La frase choc pronunciata da Massimo Giannini a “DiMartedì”, con quel riferimento a un centenario immobile su una sedia a rotelle per descrivere la durata del governo, continua a far discutere. A prendere posizione è Gianfranco Paglia, ex deputato della Repubblica nonché medaglia d’oro al valor militare, da 33 anni in carrozzina dopo l’attentato subito in Somalia.
Intervistato dal Secolo d’Italia, Paglia non usa giri di parole e respinge con fermezza l’immagine evocata dal giornalista. "La vita è unica a prescindere se si è disabili o meno”, le sue parole: “Personalmente la mia non è una vita inutile anche se sono da 33 anni in carrozzina. Non auguro a nessuno di vivere una disabilità, ma sulla mia carrozzina vado a testa alta. Non so come possa essere venuta in mente questa frase a Giannini".
A colpirlo, aggiunge, non è soltanto il contenuto dell’espressione, ma anche il fatto che quelle parole "siano venute da un giornalista che si definisce progressista. E che avrebbe bisogno di frequentare persone che vivono la disabilità in maniera degna; persone che danno tanto al proprio paese a prescindere da ciò che fanno o meno".
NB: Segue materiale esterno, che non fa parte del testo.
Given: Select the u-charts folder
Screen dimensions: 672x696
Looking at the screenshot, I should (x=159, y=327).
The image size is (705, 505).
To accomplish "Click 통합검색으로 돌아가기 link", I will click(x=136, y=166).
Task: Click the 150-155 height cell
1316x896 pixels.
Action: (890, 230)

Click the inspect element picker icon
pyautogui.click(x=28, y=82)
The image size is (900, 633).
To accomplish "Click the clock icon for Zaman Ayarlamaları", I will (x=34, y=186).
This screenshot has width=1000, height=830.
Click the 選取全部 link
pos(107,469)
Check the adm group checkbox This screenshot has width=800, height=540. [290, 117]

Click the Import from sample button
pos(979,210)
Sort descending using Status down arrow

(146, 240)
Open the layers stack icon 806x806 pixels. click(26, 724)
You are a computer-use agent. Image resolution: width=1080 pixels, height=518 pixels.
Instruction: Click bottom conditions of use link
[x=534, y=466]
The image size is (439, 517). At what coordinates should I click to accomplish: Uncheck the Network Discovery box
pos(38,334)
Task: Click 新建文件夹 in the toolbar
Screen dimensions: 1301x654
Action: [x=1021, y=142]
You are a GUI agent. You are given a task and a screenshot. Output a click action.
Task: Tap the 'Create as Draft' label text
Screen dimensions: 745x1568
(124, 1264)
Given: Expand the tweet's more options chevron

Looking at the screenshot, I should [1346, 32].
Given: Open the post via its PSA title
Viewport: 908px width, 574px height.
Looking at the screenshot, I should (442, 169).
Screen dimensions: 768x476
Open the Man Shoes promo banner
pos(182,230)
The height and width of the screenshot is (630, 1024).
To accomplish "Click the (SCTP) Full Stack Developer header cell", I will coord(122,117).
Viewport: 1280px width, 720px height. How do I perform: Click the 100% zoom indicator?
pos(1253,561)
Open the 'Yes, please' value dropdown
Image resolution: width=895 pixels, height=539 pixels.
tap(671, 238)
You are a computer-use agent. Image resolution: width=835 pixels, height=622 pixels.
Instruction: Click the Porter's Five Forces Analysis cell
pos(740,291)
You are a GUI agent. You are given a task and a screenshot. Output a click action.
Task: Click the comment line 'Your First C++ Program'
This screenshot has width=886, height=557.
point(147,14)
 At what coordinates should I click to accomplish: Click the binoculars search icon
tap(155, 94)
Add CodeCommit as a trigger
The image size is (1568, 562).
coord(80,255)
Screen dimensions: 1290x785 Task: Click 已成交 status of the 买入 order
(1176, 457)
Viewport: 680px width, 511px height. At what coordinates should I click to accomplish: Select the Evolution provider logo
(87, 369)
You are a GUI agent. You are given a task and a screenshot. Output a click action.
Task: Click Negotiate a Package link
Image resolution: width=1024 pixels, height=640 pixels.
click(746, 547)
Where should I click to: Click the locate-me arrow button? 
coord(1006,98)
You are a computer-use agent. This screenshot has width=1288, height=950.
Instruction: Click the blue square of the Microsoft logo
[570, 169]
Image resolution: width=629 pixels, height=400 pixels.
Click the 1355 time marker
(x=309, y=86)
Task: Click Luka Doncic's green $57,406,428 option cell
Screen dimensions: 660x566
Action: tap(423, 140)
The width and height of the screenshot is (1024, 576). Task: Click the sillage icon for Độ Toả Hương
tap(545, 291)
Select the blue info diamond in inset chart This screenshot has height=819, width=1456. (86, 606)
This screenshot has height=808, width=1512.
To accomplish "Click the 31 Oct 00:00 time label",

Il punto, per l’ex parlamentare, è chiaro: la disabilità non può essere usata come metafora negativa, né ridotta a immagine di immobilità o di vita svuotata. Anche perché la realtà racconta altro: "A differenza di chi utilizza le proprie gambe per scappare dietro l’angolo, io giro fortissimo nelle scuole e i giovani la disabilità nemmeno la vedono. Ma al di là del mio caso, nel quale c’è sempre stato il sostegno del ministero e dell’Esercito, sono tante le persone con disabilità felici e straordinarie".
Paglia allarga poi il discorso alla politica e alle reazioni arrivate dopo la frase di Giannini. A suo giudizio una vicenda del genere avrebbe dovuto suscitare una presa di posizione ben più ampia, trasversale, senza steccati di partito.
"Mi meraviglio che, oltre a FdI, non ci siano stati altri tipi di reazione dagli altri partiti”, il suo j’accuse: “E’ necessario che la politica non si divida perché la disabilità non ha colore politico. E credo che l’Ordine dei giornalisti sia chiamato a intervenire perché in questo caso la libertà di opinione non c’entra niente". Un richiamo netto, dunque, non solo a Giannini, ma anche a chi ha scelto il silenzio.